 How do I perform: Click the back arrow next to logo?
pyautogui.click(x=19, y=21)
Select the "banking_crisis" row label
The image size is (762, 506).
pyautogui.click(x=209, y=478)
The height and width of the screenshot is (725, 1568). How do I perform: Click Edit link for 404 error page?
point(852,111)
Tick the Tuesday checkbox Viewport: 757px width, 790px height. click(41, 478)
==
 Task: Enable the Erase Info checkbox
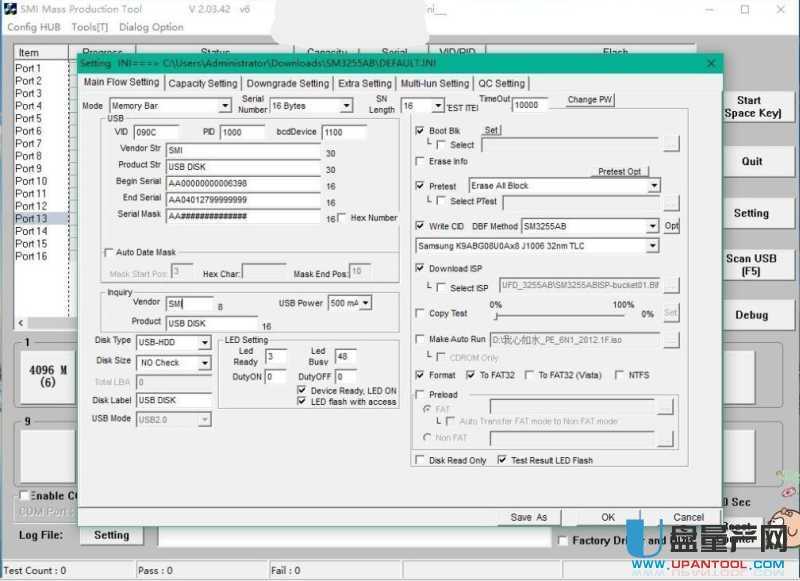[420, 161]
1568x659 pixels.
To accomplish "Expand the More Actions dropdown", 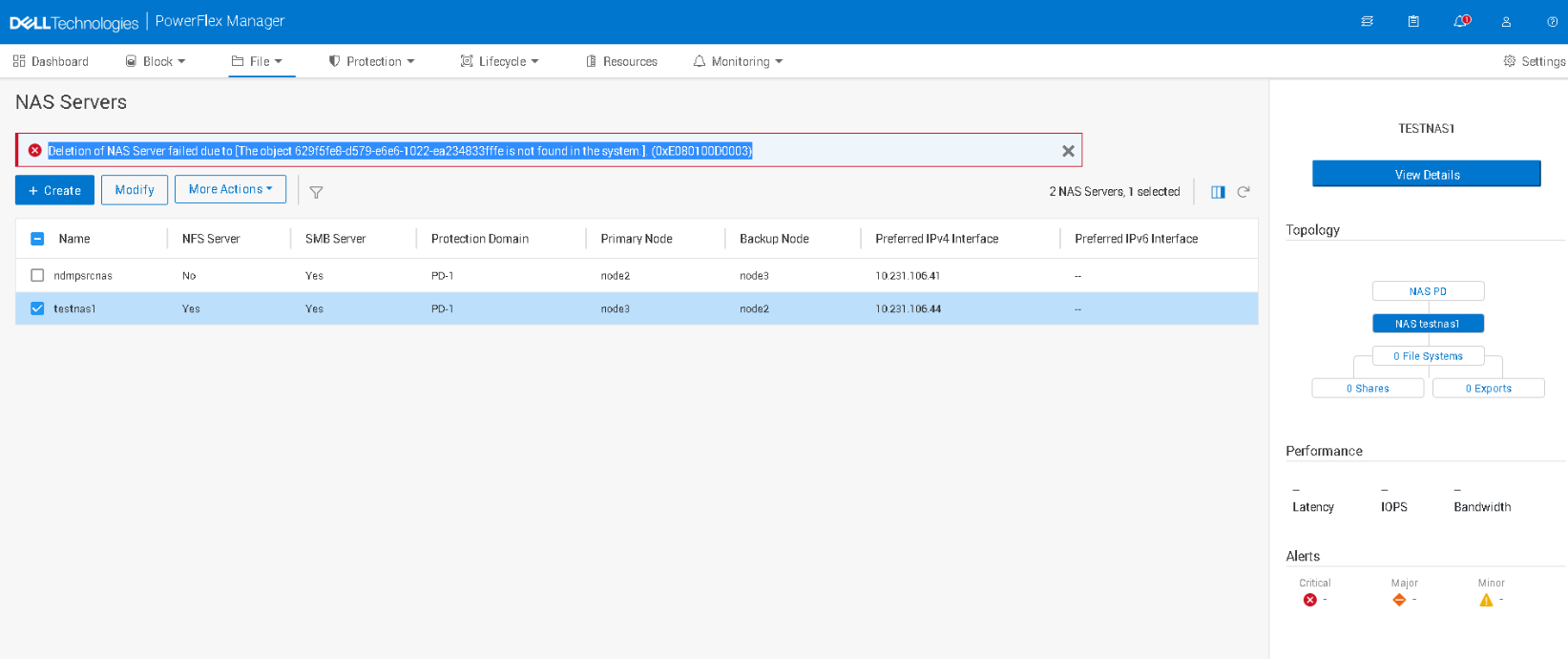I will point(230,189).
==
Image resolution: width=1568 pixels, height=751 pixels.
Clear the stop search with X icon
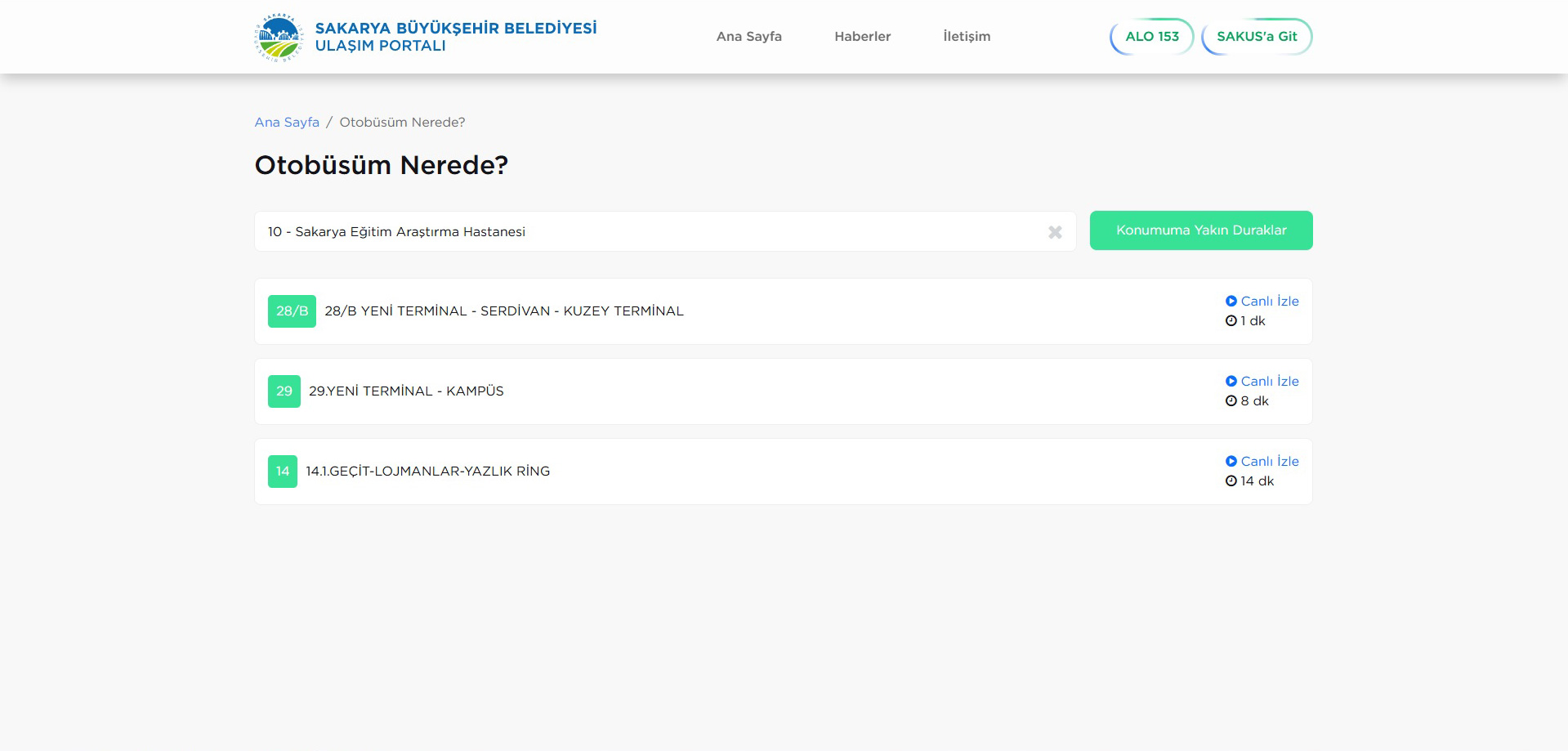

# What you are asked to do
Tally the lines in the entries above that hold the word "pixels". Reply with nothing but that count.

# Expected answer
2